GILBERT, AZ — Two weeks ago, Georgian and her husband Kevin Glosser were ready to capture exciting images of the lunar eclipse from their south Gilbert neighborhood.
“I had my camera, my Nikon, my tripod, I was hustling out to see it,” said Georgian.
But an even more stunning sight would soon steal their attention.
“There were a lot of them, that was the most I’d ever seen, there had to be twenty at least,” said Georgian.
That night, under the partially concealed moonlight, a herd of cattle trotted right by her home and down the street. A frequent ritual found within the Adora Trails community off Riggs Road.
“This is the wild west I guess, and especially people who moved here from out of state really get a kick out of it,” said Georgian.
The free-range cattle wander in from the nearby reservation on a near-nightly basis, moseying down streets, grazing in parks, and of course leaving evidence of their presence behind.
“We walk all the time, and you see the cow piles.
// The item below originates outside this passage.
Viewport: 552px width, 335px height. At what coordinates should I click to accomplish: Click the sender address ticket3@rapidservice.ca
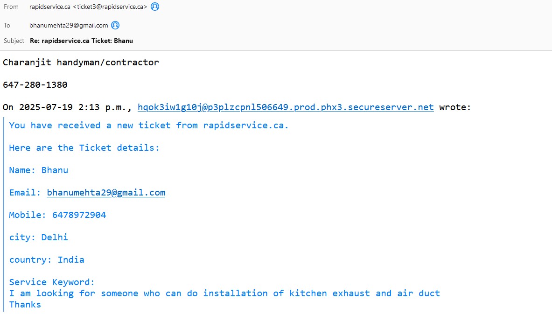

You don’t see the cows, but you see what they leave,” said Lynnae and Chris Johnson with a laugh.
There’s also the risk of trampled landscaping and the potential danger of aggressive run-ins. While clearly not ideal, most here in this community still enjoy the sight of old Gilbert colliding with the new.
“They wander back through there, eating the brush all the time, and then at night come to greener pastures so to speak,” said resident Walter Lees.
“There’s not a whole lot we can do about it because those cows are protected, they’re reservation cows, you know they were here before we were so we’re fine with it,” said Chris.
One resident from Iowa told ABC15 that seeing the cattle brought back memories of home, something that always brings him joy. As the agriculture that dominated the area continues to disappear, these cows remain a reminder of all that is shared in our wonderful and rapidly changing desert paradise.
“It’s really sad to see all the farms disappearing, this kind of gives us that feeling of what it used to be like,” said Georgian. “I think it’s cool, I love it.”
Neighbors tell us the HOA is in contact with the rancher who will wrangle the cattle from the area if the herd fails to leave or grows too big. Most times Georgian says they make their way right back out to the reservation once they’ve had their fun.